Apart from its striking design, the building was the first to be fully clad in double skinned panels of glass-fibre reinforced cement (GRC). The light weight of the hollow-section GRC panels enabled the architect to slope the walls outwards, so that each floor could be slightly larger than the one below.
The facade is formed by tiers of repeating arched white frames around recessed windows, with each tier separated by a black granite string course.
In 2015 English Heritage recognised the significance of the building and stated “The building has been listed at Grade II due to its strong stylistic and functional affinities with the Victorian commercial architecture of Queen Victoria Street.”
The site is equally historic, being the location of two medieval churches, including one Wren designed church that replaced a victim of the Great Fire of London. The entire site was badly bombed during WW2, and was one of the last open spaces to be redeveloped as post-war reconstruction.
As one of the more striking modern buildings in the are, it has also recently had a bit of a make-over.
The scheme included the reconstruction of the 5th and refurbishment of the 3rd floors to incorporate additional space as well as a new roof terrace, with views of St Paul’s, and the refurbishment of the main entrance lobby.
All the GCR panels were re-coated to give them a shiney white finish, and the windows re-glazed.
There is also more office space now, and they did that by slightly extending some of the 5th floor and also creating a private terrace space for those tenants.
The 5th floor is also notable for having panels that face upwards, while the rest of the building is clad with panels facing downwards. That rather curious layout almost makes the 5th floor look like a late addition, but it was part of the original design.
As part of the refurbishment, a new 6th floor roof garden has added. Before, the roof was very brown, but now it’s rather more green, and usable.

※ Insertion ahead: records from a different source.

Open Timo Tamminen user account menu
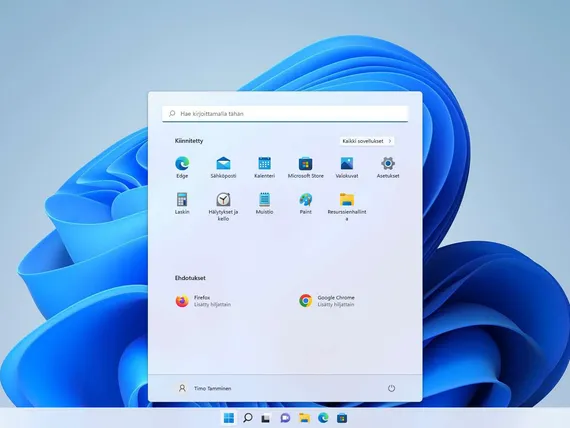This screenshot has width=570, height=428. click(204, 388)
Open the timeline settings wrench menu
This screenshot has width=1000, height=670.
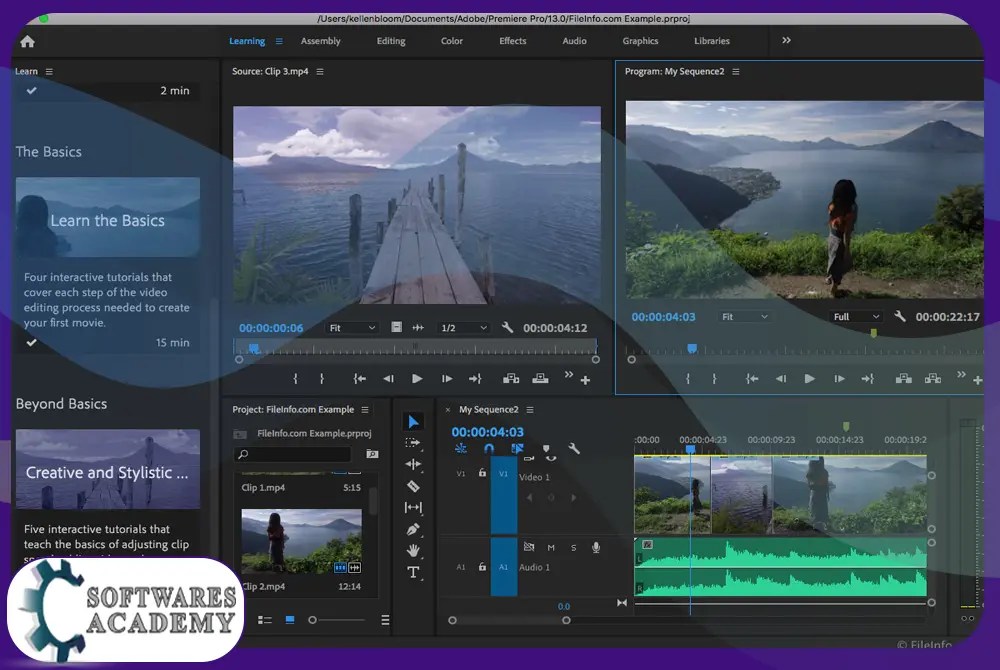click(574, 448)
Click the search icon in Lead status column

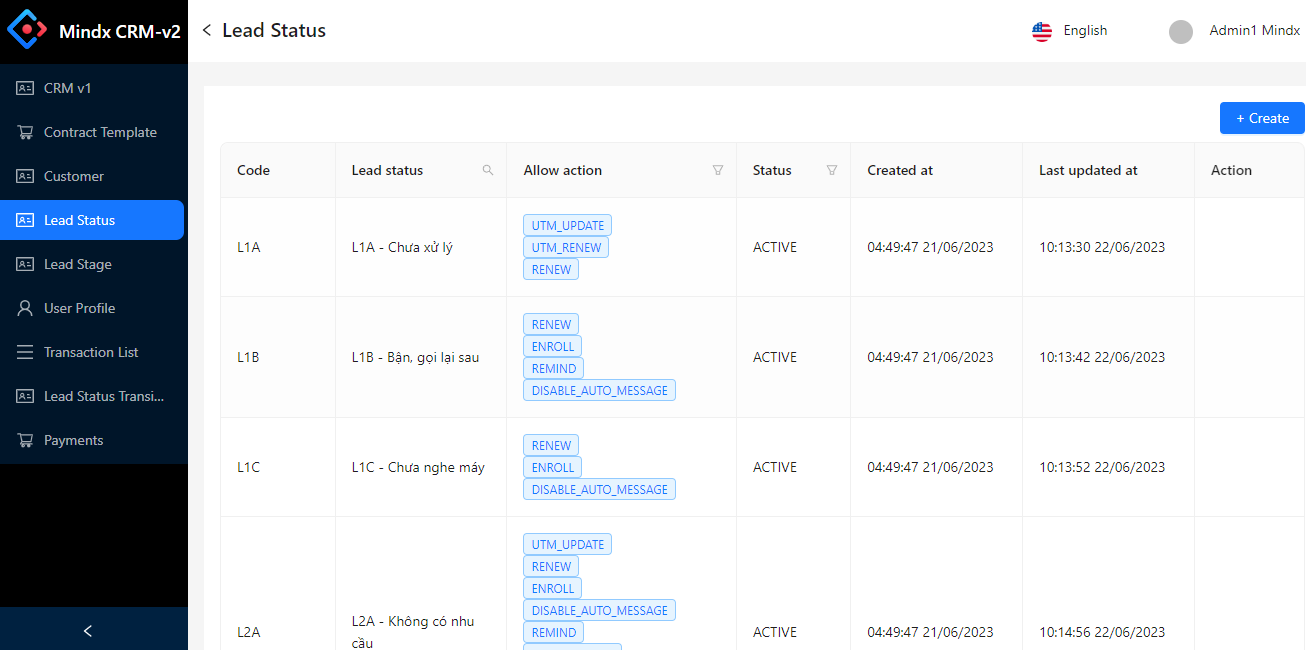click(x=488, y=170)
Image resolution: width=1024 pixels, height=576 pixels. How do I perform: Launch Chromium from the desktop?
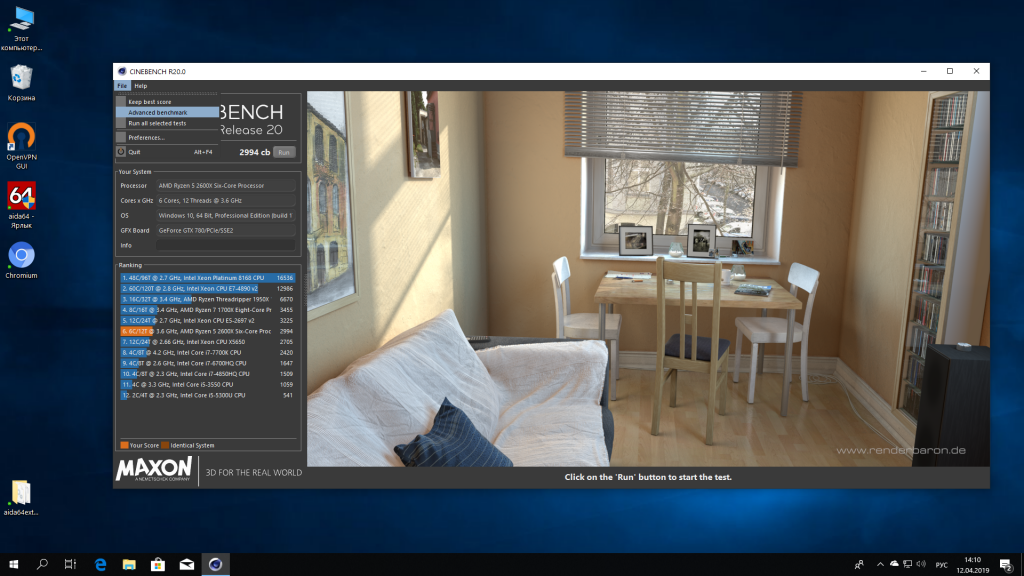pyautogui.click(x=22, y=257)
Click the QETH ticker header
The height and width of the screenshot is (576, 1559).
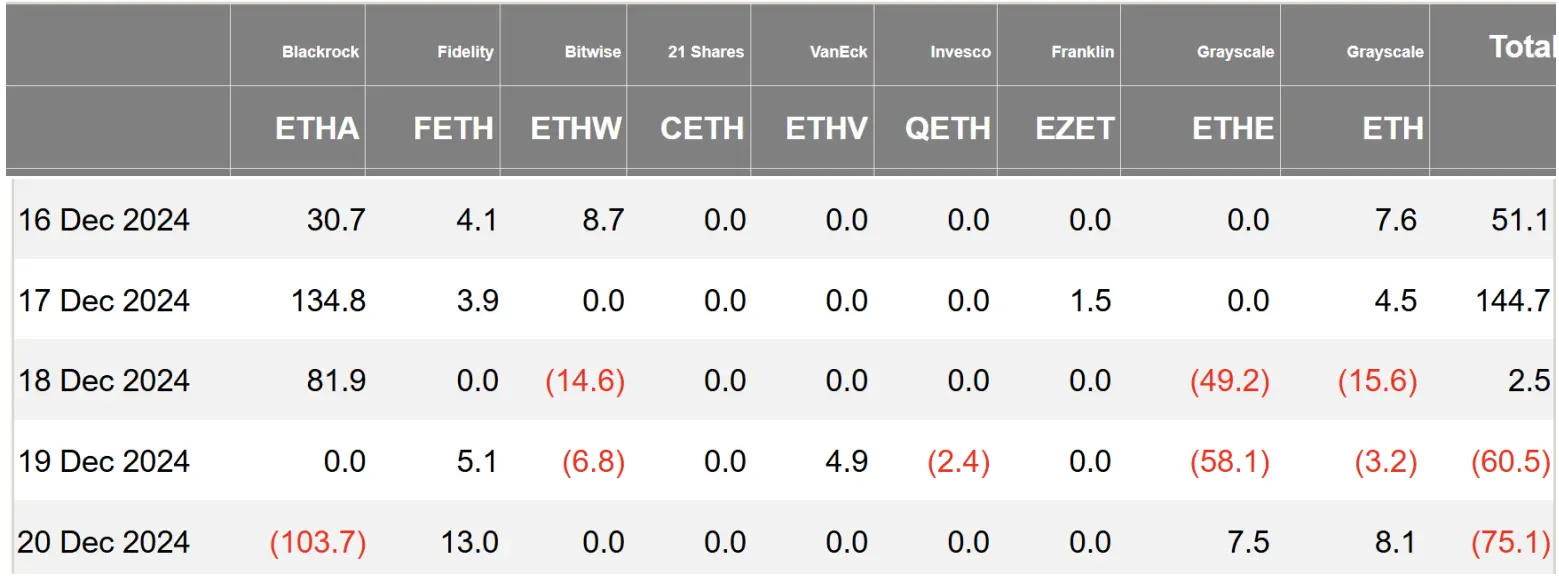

A central banking hall, originally finished in travertine, with counters of bullet-proof glass, marble, stainless steel and suede has been removed and replaced by a reception area.
The refurbishment was shortlisted for the RIBA London Regional Awards and the New London Architecture Awards 2017.
Hopefully it’ll join the list of properties that open their doors, for either Open House Weekend, or Open Garden Squares Weekend.